Images: all five formats

  • PNG with real per-pixel alpha (lodepng + CopyMask)
  • GIF with palette transparency
  • JPEG, BMP, TIFF

Networking

  • Open Transport TCP, plain non-InContext calls
  • HTTP/1.1 + chunked + keep-alive + 3xx follow
  • Connection pooling, 15s no-progress timeout
  • HTTPS via Go proxy or native macTLS

Chrome

  • Address bar, back / forward / reload / home
  • Status bar, page-info, multi-window
  • Smooth scroll bar, keyboard scrolling

Download

Latest release: MacSurf v0.6 — Mac OS 9, meet TLS (2026-05-25, native HTTPS). Previous: v0.5.0, v0.1a1.

  • MacSurf.sit (latest binary, v0.6), ready-to-run. Expand on Mac OS 9.1+ with CarbonLib 1.5+ and launch.
  • Building from source: clone this repo, then on the Mac side open browser/netsurf/frontends/macos9/MacSurf.mcp in CodeWarrior 8 and choose Build. The earliest release ships a BuildPack.sit snapshot with the CW8 project pre-wired; current builds work straight from the git clone.

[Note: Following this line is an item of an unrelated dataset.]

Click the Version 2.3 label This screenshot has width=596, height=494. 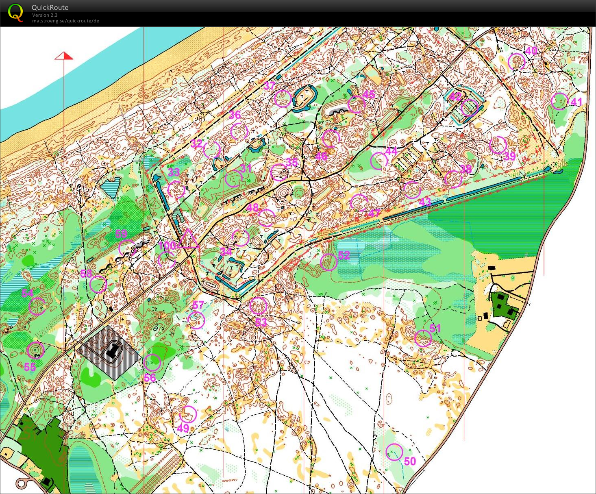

All releases (with full notes per version): github.com/mplsllc/macsurf/releases. Earlier alpha release notes: docs/release-notes/MacSurf-0.1a1.md.


Getting started

Building the browser

MacSurf is built on Mac OS 9 with CodeWarrior 8 Pro (8.3 update). Source is cross-compile-clean against Retro68 PowerPC GCC for fast Linux-side syntax checks.

Running the proxy

A single Go binary. No config files. No dependencies beyond stdlib.

cd proxy
go build -o macsurf-proxy
./macsurf-proxy

About

A modern web browser for Classic Mac OS 9 PowerPC. Real CSS3, ES5 JavaScript, native HTTPS — built with CodeWarrior on the Carbon API.